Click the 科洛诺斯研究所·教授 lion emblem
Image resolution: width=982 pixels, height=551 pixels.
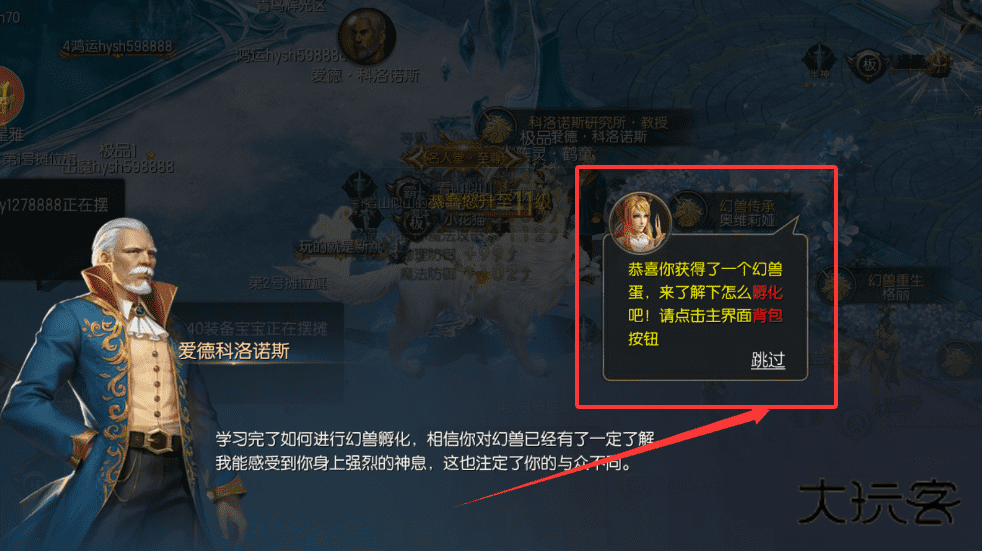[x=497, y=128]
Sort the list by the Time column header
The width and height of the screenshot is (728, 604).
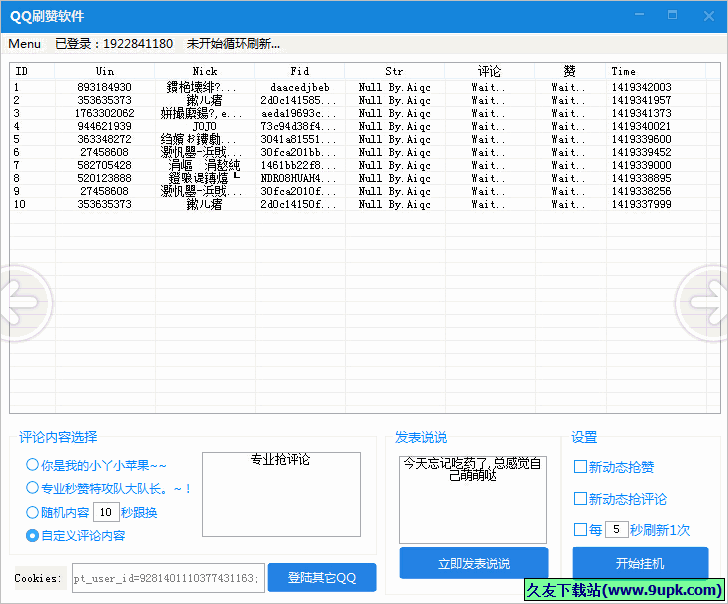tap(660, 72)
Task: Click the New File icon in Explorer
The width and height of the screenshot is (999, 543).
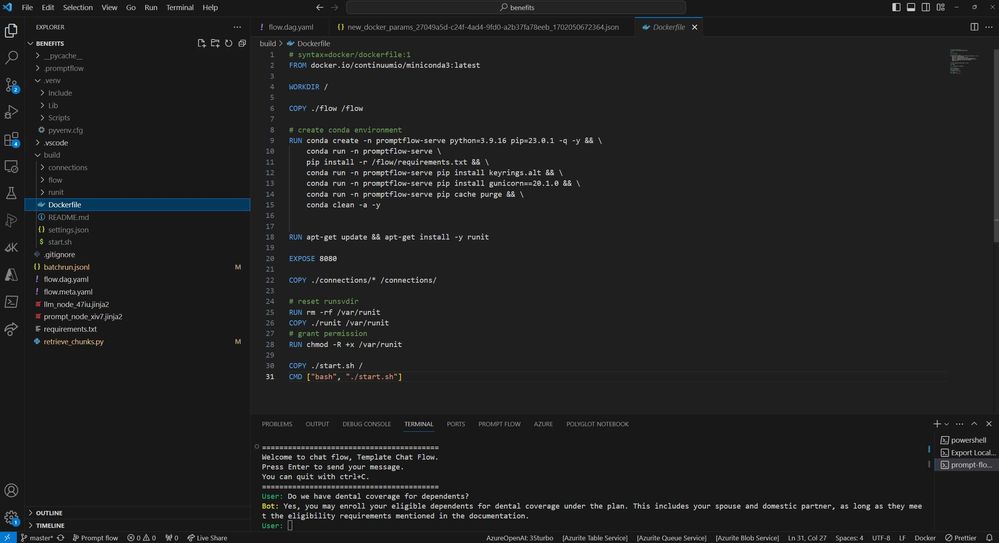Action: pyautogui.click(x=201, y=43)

---

# [TASK OBJECTIVE]
A word-for-word copy of the entries above is what is needed, without any images.

# [FINISHED TASK]
Click the 科洛诺斯研究所·教授 lion emblem
Image resolution: width=982 pixels, height=551 pixels.
[x=497, y=128]
Sort the list by the Time column header
The width and height of the screenshot is (728, 604).
tap(660, 72)
Task: Click the New File icon in Explorer
The width and height of the screenshot is (999, 543).
Action: pyautogui.click(x=201, y=43)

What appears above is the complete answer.